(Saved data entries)
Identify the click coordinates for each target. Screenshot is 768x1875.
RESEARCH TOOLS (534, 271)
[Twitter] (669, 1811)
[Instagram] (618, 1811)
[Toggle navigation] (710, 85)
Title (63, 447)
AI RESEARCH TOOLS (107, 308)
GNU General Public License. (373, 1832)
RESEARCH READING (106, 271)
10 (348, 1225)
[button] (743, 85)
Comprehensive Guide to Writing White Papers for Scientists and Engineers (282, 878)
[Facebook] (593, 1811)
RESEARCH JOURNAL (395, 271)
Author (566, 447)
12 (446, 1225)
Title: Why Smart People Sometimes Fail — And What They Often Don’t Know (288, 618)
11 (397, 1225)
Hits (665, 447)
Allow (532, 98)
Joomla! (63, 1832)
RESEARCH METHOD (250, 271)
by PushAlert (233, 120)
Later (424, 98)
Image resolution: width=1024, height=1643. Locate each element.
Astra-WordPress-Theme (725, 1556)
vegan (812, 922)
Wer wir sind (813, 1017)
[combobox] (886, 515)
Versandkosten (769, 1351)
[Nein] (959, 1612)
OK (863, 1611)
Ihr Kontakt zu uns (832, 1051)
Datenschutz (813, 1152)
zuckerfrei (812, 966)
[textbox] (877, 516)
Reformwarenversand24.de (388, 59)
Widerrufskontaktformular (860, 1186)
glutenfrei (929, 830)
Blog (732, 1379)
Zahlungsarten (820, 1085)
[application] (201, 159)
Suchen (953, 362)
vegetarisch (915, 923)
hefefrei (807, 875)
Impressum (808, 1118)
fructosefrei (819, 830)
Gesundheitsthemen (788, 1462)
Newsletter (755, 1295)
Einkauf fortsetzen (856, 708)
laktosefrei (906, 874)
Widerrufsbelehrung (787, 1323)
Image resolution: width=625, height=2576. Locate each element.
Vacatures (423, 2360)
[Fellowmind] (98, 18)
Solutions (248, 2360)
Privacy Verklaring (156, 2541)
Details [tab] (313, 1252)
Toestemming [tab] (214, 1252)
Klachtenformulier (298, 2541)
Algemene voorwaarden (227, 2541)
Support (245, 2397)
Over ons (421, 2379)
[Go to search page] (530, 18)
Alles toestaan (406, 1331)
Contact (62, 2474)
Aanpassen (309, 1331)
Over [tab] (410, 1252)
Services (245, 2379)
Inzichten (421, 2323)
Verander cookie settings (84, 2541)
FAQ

WHAT YOU HAVE TO DO = Set down each entry above again exactly as it reads.

EXERCISE RESPONSE =
Identify the click coordinates for each target. Screenshot is 768x1875.
RESEARCH TOOLS (534, 271)
[Twitter] (669, 1811)
[Instagram] (618, 1811)
[Toggle navigation] (710, 85)
Title (63, 447)
AI RESEARCH TOOLS (107, 308)
GNU General Public License. (373, 1832)
RESEARCH READING (106, 271)
10 (348, 1225)
[button] (743, 85)
Comprehensive Guide to Writing White Papers for Scientists and Engineers (282, 878)
[Facebook] (593, 1811)
RESEARCH JOURNAL (395, 271)
Author (566, 447)
12 (446, 1225)
Title: Why Smart People Sometimes Fail — And What They Often Don’t Know (288, 618)
11 (397, 1225)
Hits (665, 447)
Allow (532, 98)
Joomla! (63, 1832)
RESEARCH METHOD (250, 271)
by PushAlert (233, 120)
Later (424, 98)
Image resolution: width=1024, height=1643. Locate each element.
Astra-WordPress-Theme (725, 1556)
vegan (812, 922)
Wer wir sind (813, 1017)
[combobox] (886, 515)
Versandkosten (769, 1351)
[Nein] (959, 1612)
OK (863, 1611)
Ihr Kontakt zu uns (832, 1051)
Datenschutz (813, 1152)
zuckerfrei (812, 966)
[textbox] (877, 516)
Reformwarenversand24.de (388, 59)
Widerrufskontaktformular (860, 1186)
glutenfrei (929, 830)
Blog (732, 1379)
Zahlungsarten (820, 1085)
[application] (201, 159)
Suchen (953, 362)
vegetarisch (915, 923)
hefefrei (807, 875)
Impressum (808, 1118)
fructosefrei (819, 830)
Gesundheitsthemen (788, 1462)
Newsletter (755, 1295)
Einkauf fortsetzen (856, 708)
laktosefrei (906, 874)
Widerrufsbelehrung (787, 1323)
Image resolution: width=625, height=2576. Locate each element.
Vacatures (423, 2360)
[Fellowmind] (98, 18)
Solutions (248, 2360)
Privacy Verklaring (156, 2541)
Details [tab] (313, 1252)
Toestemming [tab] (214, 1252)
Klachtenformulier (298, 2541)
Algemene voorwaarden (227, 2541)
Support (245, 2397)
Over ons (421, 2379)
[Go to search page] (530, 18)
Alles toestaan (406, 1331)
Contact (62, 2474)
Aanpassen (309, 1331)
Over [tab] (410, 1252)
Services (245, 2379)
Inzichten (421, 2323)
Verander cookie settings (84, 2541)
FAQ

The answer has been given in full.